There are also relationships between characteristics of municipalities and score. There is a significant positive relationship between score and median income (0.281, p < 0.001), population size (0.310, p < 0.001), and latitude (0.185, p < 0.05). Northern cities tend to have higher scores (see Figure 3). While disability rate is correlated with income (−0.586, p < 0.001) and latitude (0.176, p < 0.05), there is no correlation with score. There is a significant negative correlation between disability and inclusion of information about curb cuts, albeit at a higher p-value (−0.132, p < 0.1). Given other correlations, this relationship is likely spurious.
Next, we ran a linear regression to understand how municipality characteristics come together to predict score. Fitted to a linear regression, median income, population size, latitude, and longitude predict about 21% of the variation in score (see Table 8). The coefficients for median income, population, and latitude follow the same patterns observed in the Pearson correlations. Municipalities with higher median income and larger populations tended to have higher scores.

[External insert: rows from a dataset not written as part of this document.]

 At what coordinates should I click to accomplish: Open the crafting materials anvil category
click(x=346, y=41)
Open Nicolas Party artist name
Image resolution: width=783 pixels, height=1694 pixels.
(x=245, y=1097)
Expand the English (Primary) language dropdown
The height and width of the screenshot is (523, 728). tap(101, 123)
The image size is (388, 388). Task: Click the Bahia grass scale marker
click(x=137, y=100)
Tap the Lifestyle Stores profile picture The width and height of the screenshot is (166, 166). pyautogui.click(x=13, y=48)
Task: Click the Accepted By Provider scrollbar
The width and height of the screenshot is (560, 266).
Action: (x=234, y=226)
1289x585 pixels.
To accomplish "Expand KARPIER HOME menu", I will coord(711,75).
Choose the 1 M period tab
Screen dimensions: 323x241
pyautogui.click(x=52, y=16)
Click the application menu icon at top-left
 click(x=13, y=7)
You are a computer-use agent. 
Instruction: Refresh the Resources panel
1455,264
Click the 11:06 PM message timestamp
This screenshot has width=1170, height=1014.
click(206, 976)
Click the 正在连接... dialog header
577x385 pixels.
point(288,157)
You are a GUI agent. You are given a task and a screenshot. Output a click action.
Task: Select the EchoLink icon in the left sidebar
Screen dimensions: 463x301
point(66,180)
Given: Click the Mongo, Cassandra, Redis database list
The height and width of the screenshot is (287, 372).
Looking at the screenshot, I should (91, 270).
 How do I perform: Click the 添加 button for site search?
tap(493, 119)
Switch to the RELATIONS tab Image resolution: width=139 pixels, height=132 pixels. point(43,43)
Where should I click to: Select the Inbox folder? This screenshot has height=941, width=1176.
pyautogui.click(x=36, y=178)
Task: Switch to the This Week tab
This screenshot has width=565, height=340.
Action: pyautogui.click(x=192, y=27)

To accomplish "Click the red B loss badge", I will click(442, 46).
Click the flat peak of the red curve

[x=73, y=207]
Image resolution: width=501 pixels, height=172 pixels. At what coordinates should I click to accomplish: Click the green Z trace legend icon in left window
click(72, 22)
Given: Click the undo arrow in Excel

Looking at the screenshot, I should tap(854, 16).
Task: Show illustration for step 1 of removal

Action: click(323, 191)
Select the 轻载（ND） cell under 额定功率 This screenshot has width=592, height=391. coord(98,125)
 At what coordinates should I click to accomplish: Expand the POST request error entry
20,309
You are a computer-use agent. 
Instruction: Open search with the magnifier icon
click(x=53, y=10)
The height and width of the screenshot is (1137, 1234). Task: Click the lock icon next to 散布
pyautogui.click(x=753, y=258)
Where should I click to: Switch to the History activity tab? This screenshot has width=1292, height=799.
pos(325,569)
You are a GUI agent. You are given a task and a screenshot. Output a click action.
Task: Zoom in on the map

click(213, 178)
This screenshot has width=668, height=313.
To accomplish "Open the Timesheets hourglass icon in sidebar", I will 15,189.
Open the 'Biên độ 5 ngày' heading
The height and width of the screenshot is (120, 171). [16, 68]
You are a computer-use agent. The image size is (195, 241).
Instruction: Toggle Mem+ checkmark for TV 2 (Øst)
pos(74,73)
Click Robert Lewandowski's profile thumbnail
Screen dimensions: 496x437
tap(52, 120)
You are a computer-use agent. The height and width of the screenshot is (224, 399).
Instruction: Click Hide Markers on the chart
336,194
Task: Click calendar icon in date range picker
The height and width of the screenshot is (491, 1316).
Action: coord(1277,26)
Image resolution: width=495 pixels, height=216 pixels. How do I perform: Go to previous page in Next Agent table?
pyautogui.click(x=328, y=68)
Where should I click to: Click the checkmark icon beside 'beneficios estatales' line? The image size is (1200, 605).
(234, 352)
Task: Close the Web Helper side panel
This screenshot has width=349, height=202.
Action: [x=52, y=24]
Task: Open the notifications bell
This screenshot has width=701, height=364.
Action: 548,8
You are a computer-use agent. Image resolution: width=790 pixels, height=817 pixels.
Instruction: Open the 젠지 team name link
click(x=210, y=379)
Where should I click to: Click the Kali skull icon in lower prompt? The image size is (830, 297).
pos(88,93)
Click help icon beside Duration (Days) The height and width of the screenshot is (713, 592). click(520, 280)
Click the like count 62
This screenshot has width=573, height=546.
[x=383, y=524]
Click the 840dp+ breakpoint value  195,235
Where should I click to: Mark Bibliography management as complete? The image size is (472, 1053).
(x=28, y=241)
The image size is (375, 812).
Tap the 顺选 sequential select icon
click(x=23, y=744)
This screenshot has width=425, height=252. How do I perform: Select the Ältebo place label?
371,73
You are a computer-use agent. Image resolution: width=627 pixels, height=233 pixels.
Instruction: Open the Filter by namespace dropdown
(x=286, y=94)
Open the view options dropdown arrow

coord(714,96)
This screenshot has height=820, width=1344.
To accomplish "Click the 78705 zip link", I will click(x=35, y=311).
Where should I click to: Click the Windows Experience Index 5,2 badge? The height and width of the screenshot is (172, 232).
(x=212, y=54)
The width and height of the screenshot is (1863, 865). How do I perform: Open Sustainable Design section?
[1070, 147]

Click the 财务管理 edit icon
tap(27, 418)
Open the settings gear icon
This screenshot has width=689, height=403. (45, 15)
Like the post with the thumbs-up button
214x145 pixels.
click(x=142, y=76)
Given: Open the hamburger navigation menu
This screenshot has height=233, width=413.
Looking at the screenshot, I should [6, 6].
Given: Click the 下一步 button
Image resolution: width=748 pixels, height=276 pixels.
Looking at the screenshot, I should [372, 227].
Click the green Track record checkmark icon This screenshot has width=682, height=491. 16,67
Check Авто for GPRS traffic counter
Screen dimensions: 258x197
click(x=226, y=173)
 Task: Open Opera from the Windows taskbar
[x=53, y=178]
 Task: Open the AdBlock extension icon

Notably, every city with a score over 6 (except for New York and Arlington, VA) is an outlier with the predicted value at least one standard deviation below the actual score (see Table 9). According to the model, we would expect New York to have a higher score—13.5 instead of 10. The model predicted Arlington, VA fairly accurately (7.8 compared to an actual score of 7). Sioux Falls is the largest outlier with a score over 3 standard deviations larger than expected (the model predicts a score of about 3 compared to 12 in actuality). Portland, Seattle, Denver, Boston, Madison, Washington, DC, Nashville, and San Francisco all have scores above 9 that are at least 2 standard deviations higher than expected based on location, population size, and median income.
Discussion
US municipalities have, in general, neglected to provide vital data for the safe routing of disabled people. Of the 178 largest municipalities across the United States that we sampled, only 60 percent provided both open data and at least one piece of information that we were looking for. In most cases the included data were only ancillary to accessible travel and useful to another mode of transportation (e.g. car, bicycle).
The lack of geographic data on various accessibility features mandated by the ADA has an impact that is two-fold. First, it reduces the safety and even joy of travel for people who variably depend on these features and determine their routes around them. Second, it has a political impact. Data in this case could be used as a tool for evaluating ADA compliance and demanding better. The ADA is an unfunded mandate leaving enforcement in the hands of concerned citizens (Dilger, 2020; Gwin, 2014; Mills, 1995), but information (particularly quantitative information) is politically powerful (Jasanoff, 1998; Koopman, 2019a). Open and accessible data on public infrastructure would give advocates the tools to demand ADA compliance while also fulfilling the Title II administrative requirement for self-evaluation and transparency (ADA National Network, 2020) 9 .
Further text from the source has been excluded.